-- Alıştırma Bölümleri --
a: Ambargo haberinde “Hellimde de ihracatın başarılı olduğunu” sözleriyle başlayan paragrafı, ana bilgilerini koruyarak kısa bir liste hâlinde yeniden yazın.
b: Ambargo haberine göre şu ifadeler doğru mu: (i) İhraç narenciyenin yüzde 80'i Irak'a gönderiliyor; (ii) KKTC'de 10-15 çeşit narenciye üretiliyor; (iii) İhracat ambargo sonrasında 8.5 milyona düştü? Her birine evet ya da hayır diye cevap verin ve haberden belirleyici sözleri aynen alıntılayın.

═════ Kaynak Belge ═════

1. HABERLER

  2. KIBRIS

  3. AMBARGO OLMASAYDI 80 MİLYON DOLAR İHRACAT YAPACAKTIK
AMBARGO OLMASAYDI 80 MİLYON DOLAR İHRACAT YAPACAKTIK

AMBARGO OLMASAYDI 80 MİLYON DOLAR İHRACAT YAPACAKTIK

KKTC bandıralı gemilerin Avrupa Birliği üye ülkelerine yük taşınmasının yasaklanması ve 1994’te Avrupa Adalet Divanının (ABAD) aldığı karar ihracata büyük darbe vurdu. Ambargo öncesi 80 milyon dolara kadar çıkan ihracat, 8.5 milyona düştü.

A+A-

DÖRTGAZİ, “HEP AMBARGOLAR ARKASINA SAKLANMAYALIM”

ÇIRALI: “AB PAZARINI BAŞKA BİR YERDE BULAMADIK” 

CANCURİ: “GEMİ NAKLİYATI YAPAN ŞİRKETLERİMİZ BAYRAK DEĞİŞTİREREK YAŞAMINI İDAME ETTİRMEYE ÇALIŞIYOR”

KKTC bandıralı gemilerin Avrupa Birliği üye ülkelerine yük taşınmasının yasaklanması ve 1994’te Avrupa Adalet Divanının  (ABAD) aldığı karar ihracata büyük darbe vurdu. Ambargo öncesi 80 milyon dolara kadar çıkan ihracat, 8.5 milyona düştü.

Sanayi Odası, Armatörler Birliği ile Nakliyeciler Birliği,  “KKTC’de üretilen ürünlerin AB’ye girmesini engelleyen ABAD kararları ile Kıbrıs Türk gemilerinin AB üye ülkelerine yük getirememesinin AB’ye olan ihracatı ne derece etkilediğini değerlendirdi.

DÖRTGAZİ

Nakliyeciler Birliği Başkanı Hasan Dörtgazi, öncelikle ihraç narenciyenin yüzde 80’inin Irak’a gönderildiğini yüzde 20’sinin de Türkiye’de satıldığını, ancak Avrupa Birliği pazarına hem “kalitenin düşük olması, hem de çeşit zenginliğinin” olmayışından girilemediğini anlattı.

KKTC’de 4 çeşit narenciye üretilirken Türkiye ve Mısır’da 10-15 çeşit üretildiğine işaret eden Dörtgazi, ancak yeni tür olan king türü mandarinin hem hasat döneminin Türkiye’de hasat yapılmadığı döneme denk gelmesi, hem de revaçta olan bir ürün olmasından dolayı satışında sıkıntı yaşanmadığını söyledi.

Hellimde de ihracatın başarılı olduğunu üretimin yüzde 50’sinin Ortadoğu’ya yüzde 50’sinin de Türkiye iç piyasasında tüketildiğini kaydeden Dörtgazi, patates ürününün de AB ülkelerinde satılabilecek çok kaliteli bir ürün olduğunu vurguladı. Türkiye’de bu yıl patatese ihtiyaç duyulduğunu kaydeden Dörgazi, 5 bin ton dahi olsa bugün satmakta zorluk yaşanmayacağını ancak ülkede üretimin istikrarlı olmadığını söyledi.

═════ Sağlanan Veriler ═════

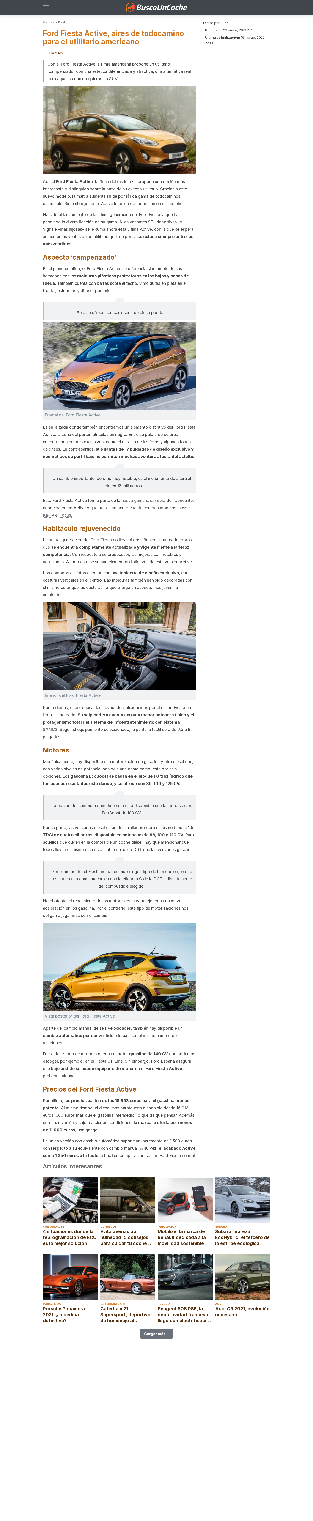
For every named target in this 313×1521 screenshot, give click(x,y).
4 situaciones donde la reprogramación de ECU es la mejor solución (69, 1237)
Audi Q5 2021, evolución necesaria (242, 1311)
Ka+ (47, 515)
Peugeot (165, 1303)
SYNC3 (50, 729)
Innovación (167, 1226)
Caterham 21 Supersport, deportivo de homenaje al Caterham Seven (125, 1315)
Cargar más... (156, 1334)
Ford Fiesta (101, 539)
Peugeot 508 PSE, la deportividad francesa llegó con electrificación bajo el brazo (185, 1315)
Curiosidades (53, 1226)
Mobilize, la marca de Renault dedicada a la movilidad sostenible (182, 1237)
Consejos (108, 1226)
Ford (61, 22)
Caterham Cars (112, 1303)
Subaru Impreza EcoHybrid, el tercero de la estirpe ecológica (242, 1237)
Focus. (66, 515)
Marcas (48, 22)
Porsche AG (52, 1303)
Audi (218, 1303)
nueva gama (143, 500)
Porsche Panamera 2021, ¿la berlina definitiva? (64, 1314)
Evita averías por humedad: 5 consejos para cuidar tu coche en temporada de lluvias (127, 1237)
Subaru (221, 1226)
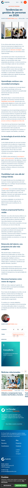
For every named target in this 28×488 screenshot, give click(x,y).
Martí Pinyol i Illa (12, 18)
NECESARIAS (7, 485)
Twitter (17, 451)
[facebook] (13, 329)
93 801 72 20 (4, 469)
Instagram (18, 453)
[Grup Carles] (7, 2)
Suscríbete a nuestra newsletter (14, 424)
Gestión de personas (14, 6)
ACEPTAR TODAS (20, 485)
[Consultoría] (10, 354)
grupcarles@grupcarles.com (8, 471)
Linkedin (18, 449)
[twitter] (18, 329)
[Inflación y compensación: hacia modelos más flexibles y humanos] (12, 385)
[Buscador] (21, 2)
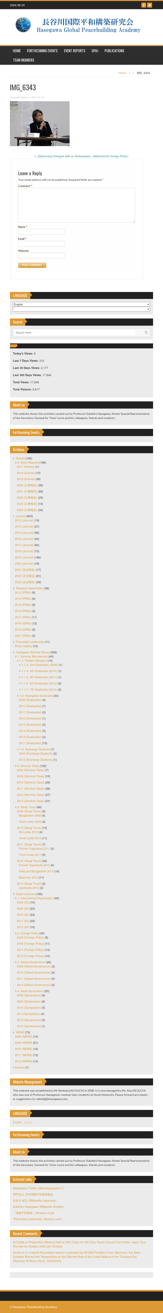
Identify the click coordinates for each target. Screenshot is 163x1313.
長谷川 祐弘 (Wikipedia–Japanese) (34, 1200)
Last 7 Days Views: (26, 361)
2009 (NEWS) (23, 1043)
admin (24, 97)
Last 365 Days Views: (28, 375)
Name (22, 226)
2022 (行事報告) (27, 497)
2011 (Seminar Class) (30, 788)
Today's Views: (23, 353)
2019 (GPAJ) (23, 629)
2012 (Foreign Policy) (30, 956)
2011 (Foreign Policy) (30, 950)
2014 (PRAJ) (23, 598)
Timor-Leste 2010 (30, 838)
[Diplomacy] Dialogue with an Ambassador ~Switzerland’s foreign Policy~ (81, 156)
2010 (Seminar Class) (30, 782)
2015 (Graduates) (30, 737)
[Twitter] (149, 5)
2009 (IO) (23, 908)
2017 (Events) (26, 467)
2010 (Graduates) (30, 706)
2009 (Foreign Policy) (30, 943)
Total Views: (21, 382)
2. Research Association (28, 588)
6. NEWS (18, 1032)
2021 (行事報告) (27, 491)
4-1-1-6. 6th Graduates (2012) (38, 683)
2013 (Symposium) (29, 1026)
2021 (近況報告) (25, 570)
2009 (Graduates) (30, 700)
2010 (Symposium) (29, 1007)
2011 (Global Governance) (33, 979)
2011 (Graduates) (30, 712)
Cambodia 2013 (29, 888)
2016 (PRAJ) (23, 611)
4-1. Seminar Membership (31, 656)
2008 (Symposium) (29, 995)
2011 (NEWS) (23, 1055)
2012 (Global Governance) (33, 985)
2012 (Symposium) (29, 1020)
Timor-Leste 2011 (30, 855)
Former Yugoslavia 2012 (34, 865)
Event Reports (74, 50)
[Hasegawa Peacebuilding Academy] (80, 27)
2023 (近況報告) (25, 582)
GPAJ (95, 50)
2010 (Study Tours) (29, 828)
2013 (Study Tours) (29, 883)
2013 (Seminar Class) (30, 801)
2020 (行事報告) (27, 485)
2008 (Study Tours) (29, 811)
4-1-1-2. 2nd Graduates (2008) (38, 665)
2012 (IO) (23, 927)
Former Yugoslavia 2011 (34, 848)
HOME (17, 50)
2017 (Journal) (24, 545)
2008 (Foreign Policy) (30, 937)
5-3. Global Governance (30, 962)
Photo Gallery (23, 646)
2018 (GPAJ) (23, 623)
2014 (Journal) (24, 526)
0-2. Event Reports (27, 462)
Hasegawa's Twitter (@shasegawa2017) (38, 1188)
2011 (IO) (23, 921)
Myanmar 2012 (28, 877)
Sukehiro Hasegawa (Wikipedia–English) (38, 1207)
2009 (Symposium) (29, 1001)
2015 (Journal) (24, 533)
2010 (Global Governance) (33, 972)
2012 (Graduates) (30, 718)
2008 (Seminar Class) (30, 770)
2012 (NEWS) (23, 1061)
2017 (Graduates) (30, 743)
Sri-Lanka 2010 (28, 832)
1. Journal (19, 516)
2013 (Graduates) (30, 724)
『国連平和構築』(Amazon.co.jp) (33, 1213)
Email (22, 238)
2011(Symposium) (28, 1014)
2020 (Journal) (24, 563)
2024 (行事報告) (27, 510)
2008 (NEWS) (23, 1036)
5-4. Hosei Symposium (29, 991)
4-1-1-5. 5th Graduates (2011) (38, 677)
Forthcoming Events (42, 50)
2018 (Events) (26, 473)
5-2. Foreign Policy (27, 933)
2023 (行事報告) (27, 504)
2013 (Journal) (24, 520)
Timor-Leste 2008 (30, 822)
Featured (18, 1067)
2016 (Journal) (24, 539)
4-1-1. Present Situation (32, 660)
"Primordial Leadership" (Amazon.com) (37, 1219)
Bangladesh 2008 (30, 815)
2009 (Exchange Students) (35, 753)
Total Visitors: (23, 389)
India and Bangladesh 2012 (36, 871)
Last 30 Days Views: (27, 368)
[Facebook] (143, 5)
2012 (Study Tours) (29, 861)
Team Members (23, 60)
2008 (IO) (23, 902)
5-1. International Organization (34, 898)
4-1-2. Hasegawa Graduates (35, 696)
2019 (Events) (26, 479)
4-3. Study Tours (25, 807)
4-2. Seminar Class (27, 766)
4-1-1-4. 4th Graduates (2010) (38, 671)
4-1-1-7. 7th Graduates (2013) (38, 689)
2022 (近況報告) (25, 576)
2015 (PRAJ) (23, 605)
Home (122, 73)
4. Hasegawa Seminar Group (31, 652)
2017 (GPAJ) (23, 617)
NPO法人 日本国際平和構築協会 (33, 1194)
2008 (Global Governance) (33, 966)
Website (23, 250)
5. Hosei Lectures (24, 894)
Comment (25, 186)
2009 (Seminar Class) (30, 776)
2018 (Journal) (24, 551)
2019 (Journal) (24, 557)
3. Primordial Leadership (28, 642)
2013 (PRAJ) (23, 592)
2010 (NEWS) (23, 1049)
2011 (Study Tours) (29, 844)
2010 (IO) (23, 915)
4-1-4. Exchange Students (33, 749)
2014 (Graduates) (30, 731)
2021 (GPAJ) (23, 636)
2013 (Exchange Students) (35, 760)
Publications (114, 50)
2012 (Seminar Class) (30, 795)
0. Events (19, 458)
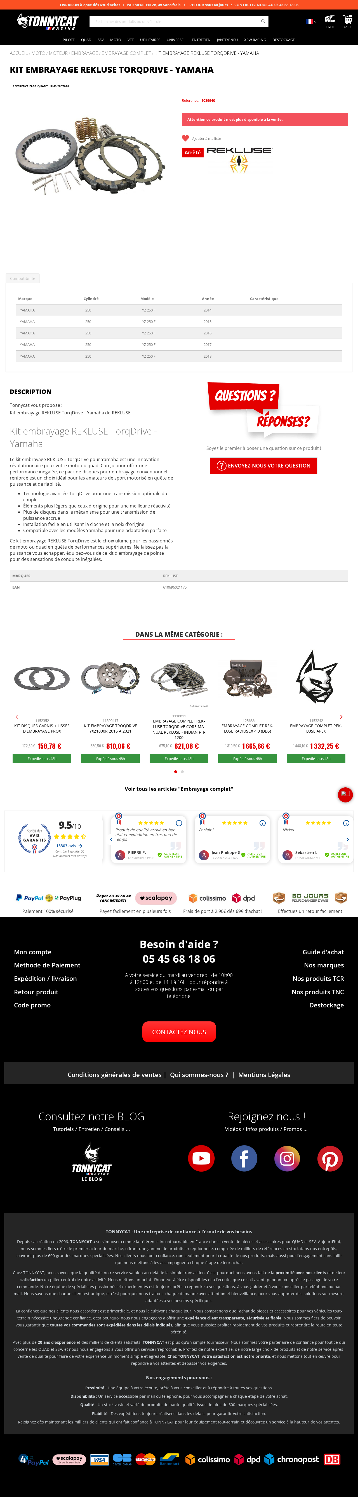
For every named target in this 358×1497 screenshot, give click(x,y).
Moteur (58, 53)
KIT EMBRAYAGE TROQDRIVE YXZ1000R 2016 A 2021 (110, 728)
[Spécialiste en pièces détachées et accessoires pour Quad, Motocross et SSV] (48, 21)
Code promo (32, 1005)
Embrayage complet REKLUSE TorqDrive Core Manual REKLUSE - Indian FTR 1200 (179, 729)
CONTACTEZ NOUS (179, 1032)
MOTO (38, 53)
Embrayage (84, 53)
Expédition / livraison (45, 978)
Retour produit (36, 992)
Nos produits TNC (318, 992)
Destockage (326, 1005)
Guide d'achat (323, 952)
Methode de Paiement (47, 965)
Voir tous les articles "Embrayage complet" (179, 788)
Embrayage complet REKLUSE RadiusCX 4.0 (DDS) (248, 728)
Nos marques (324, 965)
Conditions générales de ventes (115, 1074)
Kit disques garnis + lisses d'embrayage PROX (42, 728)
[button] (17, 177)
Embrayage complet (126, 53)
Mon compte (32, 952)
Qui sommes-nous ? (199, 1074)
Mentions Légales (264, 1074)
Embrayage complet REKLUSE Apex (316, 728)
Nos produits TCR (318, 978)
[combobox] (179, 21)
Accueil (19, 53)
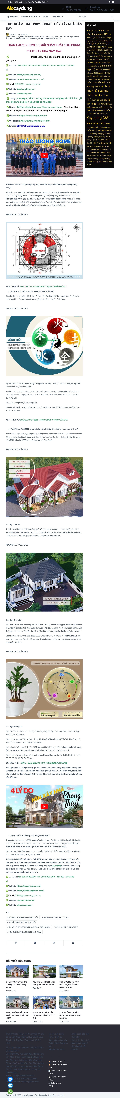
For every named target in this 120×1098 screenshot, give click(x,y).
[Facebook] (110, 2)
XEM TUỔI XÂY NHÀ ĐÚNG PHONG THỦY (24, 932)
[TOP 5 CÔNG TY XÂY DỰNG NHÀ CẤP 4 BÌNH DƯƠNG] (71, 1002)
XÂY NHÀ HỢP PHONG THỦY (66, 927)
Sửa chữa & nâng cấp (58, 1040)
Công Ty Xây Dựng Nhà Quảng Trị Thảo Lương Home (16, 985)
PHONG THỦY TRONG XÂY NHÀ (55, 917)
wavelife (103, 114)
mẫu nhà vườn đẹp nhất (97, 62)
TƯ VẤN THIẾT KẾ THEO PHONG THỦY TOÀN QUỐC (28, 927)
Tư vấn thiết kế (55, 1037)
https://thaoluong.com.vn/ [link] (25, 1078)
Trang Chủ (14, 16)
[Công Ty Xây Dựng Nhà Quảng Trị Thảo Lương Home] (17, 971)
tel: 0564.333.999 (27, 65)
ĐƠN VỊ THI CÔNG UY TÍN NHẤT (51, 37)
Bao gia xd (94, 30)
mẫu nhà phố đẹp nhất (99, 59)
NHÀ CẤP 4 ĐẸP (13, 37)
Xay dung (98, 118)
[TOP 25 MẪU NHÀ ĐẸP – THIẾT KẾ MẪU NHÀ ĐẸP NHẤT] (17, 1002)
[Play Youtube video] (44, 155)
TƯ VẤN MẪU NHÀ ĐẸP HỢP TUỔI (21, 922)
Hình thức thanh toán (80, 1040)
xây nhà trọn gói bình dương (98, 146)
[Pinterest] (54, 943)
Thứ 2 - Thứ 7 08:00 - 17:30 (102, 10)
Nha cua (101, 73)
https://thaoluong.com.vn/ (33, 115)
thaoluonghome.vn (25, 89)
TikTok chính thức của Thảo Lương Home (39, 107)
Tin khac (94, 103)
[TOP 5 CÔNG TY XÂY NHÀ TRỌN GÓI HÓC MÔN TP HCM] (71, 971)
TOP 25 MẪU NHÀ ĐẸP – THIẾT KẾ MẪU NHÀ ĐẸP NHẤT (17, 1015)
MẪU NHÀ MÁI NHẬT (97, 47)
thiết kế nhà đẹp (101, 100)
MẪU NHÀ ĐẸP (68, 37)
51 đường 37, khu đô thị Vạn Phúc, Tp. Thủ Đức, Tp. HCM (28, 2)
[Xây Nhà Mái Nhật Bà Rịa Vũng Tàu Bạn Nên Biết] (44, 971)
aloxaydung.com (24, 93)
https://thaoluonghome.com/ (34, 121)
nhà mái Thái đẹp (100, 76)
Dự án (45, 16)
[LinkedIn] (73, 943)
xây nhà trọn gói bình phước (99, 149)
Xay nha (96, 123)
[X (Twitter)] (34, 943)
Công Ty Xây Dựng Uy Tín (29, 37)
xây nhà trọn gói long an (97, 152)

═════

-- Alıştırma Sonuçları --
a:
- Dörtgazi'ye göre hellim ihracatı başarılı. Üretimin yüzde 50'si Ortadoğu'ya gidiyor, yüzde 50'si Türkiye iç piyasasında tüketiliyor.
- Patates, AB ülkelerinde satılabilecek çok kaliteli bir ürün.
- Türkiye'de bu yıl patatese ihtiyaç var. 5 bin ton bile olsa satmakta zorluk yaşanmaz.
- Ancak ülkede üretim istikrarlı değil.

b:
(i) Evet: “ihraç narenciyenin yüzde 80’inin Irak’a gönderildiğini”
(ii) Hayır: “KKTC’de 4 çeşit narenciye üretilirken Türkiye ve Mısır’da 10-15 çeşit üretildiğine”
(iii) Evet: “Ambargo öncesi 80 milyon dolara kadar çıkan ihracat, 8.5 milyona düştü.”